Replaced windows ($2000 each),
Are you serious? Two thousand dollars EACH window? Does this property have multiple massive picture windows maybe?
vinyl flooring planks (not glued down),
This sounds to me like one of those "floating floors" consisting of 4-6 foot planks/strips that fit together tongue-n-groove. I see this most in common areas (living/dining rooms) and occasionally the kitchen.
carpet (tacked in place - not glued down),
I take that as the standard wall-to-wall carpeting installed with "nail grabber sticks" which are nailed into the hard floor base.

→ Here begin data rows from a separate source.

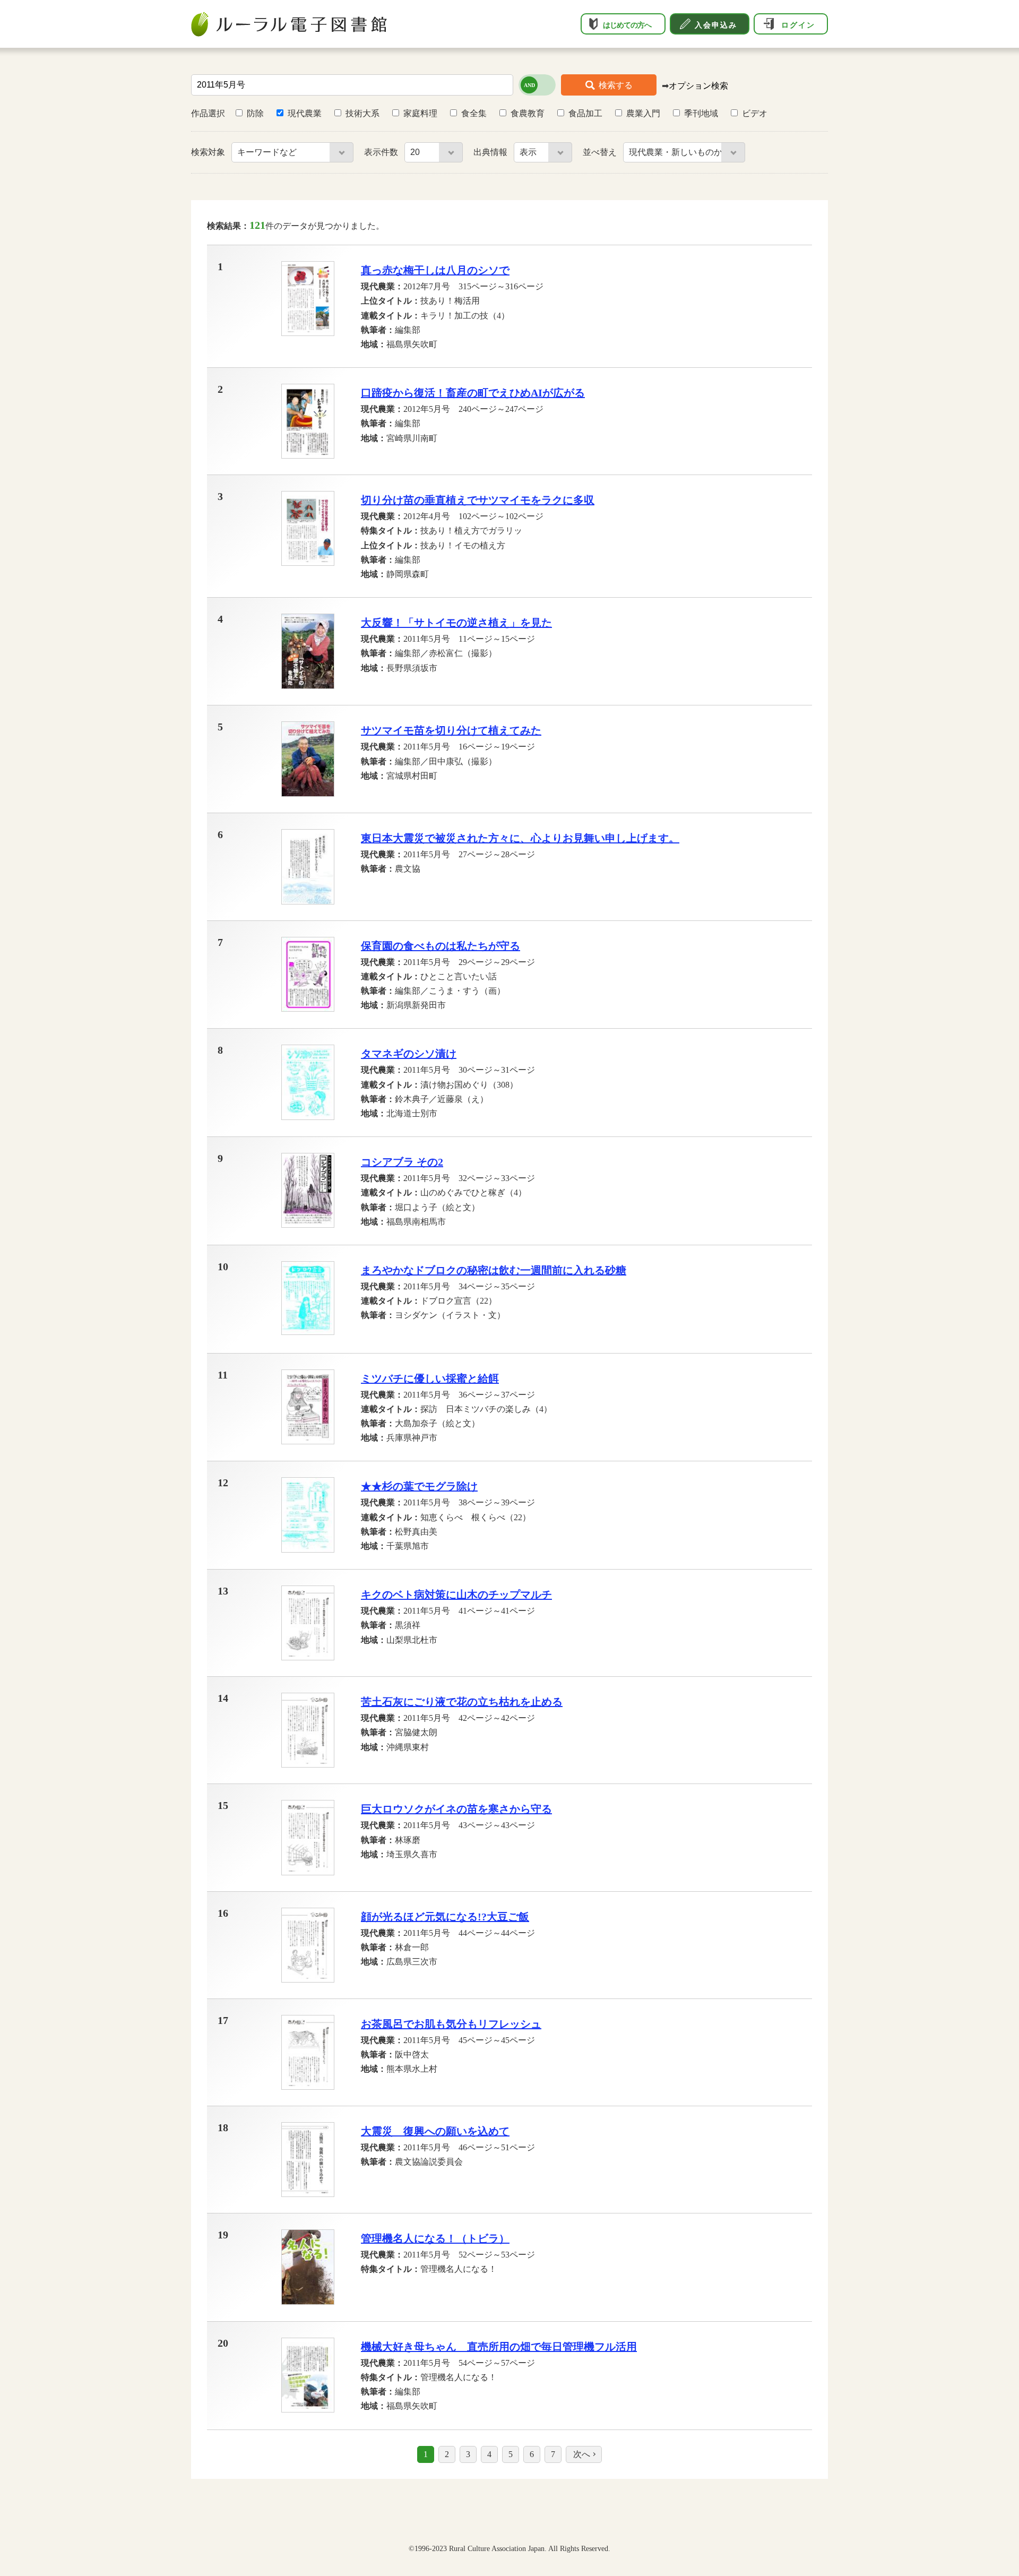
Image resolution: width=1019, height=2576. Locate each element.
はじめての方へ (627, 25)
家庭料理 (420, 113)
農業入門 (643, 113)
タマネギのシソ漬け (408, 1053)
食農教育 (528, 113)
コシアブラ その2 (402, 1162)
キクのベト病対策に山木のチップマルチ (456, 1594)
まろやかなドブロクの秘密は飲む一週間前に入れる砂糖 (493, 1270)
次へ (581, 2454)
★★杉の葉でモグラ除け (419, 1486)
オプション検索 (698, 85)
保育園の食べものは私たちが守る (440, 946)
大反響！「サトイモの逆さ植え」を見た (456, 622)
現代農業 (305, 113)
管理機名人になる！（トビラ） (435, 2238)
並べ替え (601, 152)
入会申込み (716, 25)
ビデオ (754, 113)
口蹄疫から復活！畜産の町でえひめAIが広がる (473, 393)
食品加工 (585, 113)
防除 (255, 113)
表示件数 (382, 152)
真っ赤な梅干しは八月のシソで (435, 270)
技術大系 (362, 113)
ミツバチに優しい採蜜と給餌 (430, 1378)
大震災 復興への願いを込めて (435, 2131)
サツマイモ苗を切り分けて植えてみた (451, 730)
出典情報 (491, 152)
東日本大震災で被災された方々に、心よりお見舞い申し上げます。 (520, 838)
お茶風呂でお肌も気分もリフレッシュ (451, 2024)
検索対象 (209, 152)
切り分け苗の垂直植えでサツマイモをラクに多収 (477, 500)
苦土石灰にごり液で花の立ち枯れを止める (462, 1702)
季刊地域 (701, 113)
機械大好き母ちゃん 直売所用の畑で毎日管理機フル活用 (499, 2347)
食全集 (474, 113)
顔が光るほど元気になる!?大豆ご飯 (445, 1917)
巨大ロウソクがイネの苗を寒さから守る (456, 1809)
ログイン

All three of the above are property inprovements with no question, and they do qualify for safe harbor election if the requirements outlined in the final regulation referenced by @Anonymous_
curtains, llight shades,
These are not property improvements. They are expenses and are deductible as such. If it's replacements for what was there before it can be classified as a repair expense. Otherwise, you can call it maintenance expenses, or more appropritately miscellaneous expense. What you classify it as has no impact and causes no change on the tax front through. An expense is an expense is an expense....
Television,
This would be an asset classified as an appliance and depreciated over 5 years. But I doubt you would put one in a rental that costs more than $2,500. So it would make sense to expense it under safe harbor.
Heater,
LIke one of those portable room heaters I presume? If so, that too would be an asset classified as an appliance and depreciated over 5 years. Again, I'm sure there's no way you're putting one in a rental that costs more than $2,500. So expensing it under safe harbor makes sense.
Vent fans
Assuming these are fans that have to be installed and wired into existing duct work by a professional, they become "a physical part of" the structure. Normally, they'd be classified as residential rental real estate (if installed in such property) and depreciated over 27.5 years. But if the cost is less than $2,500 each (and the invoice indicates that) then it makes sense to expense it via safe harbor. Now at one time things were interpreted as saying that if it becomes "a material part of" the property, then regardless of cost, it had to be depreciated. While the IRS has not completely establish total clarity on that yet that I can find, the interpretation of the "final regulations" allows it now. ( or doesn't disallow it, however one looks at it.)
The important thing to keep in mind here, is that those items you elect to expense under safe harbor can not be added to your cost basis of the property at any time, ever.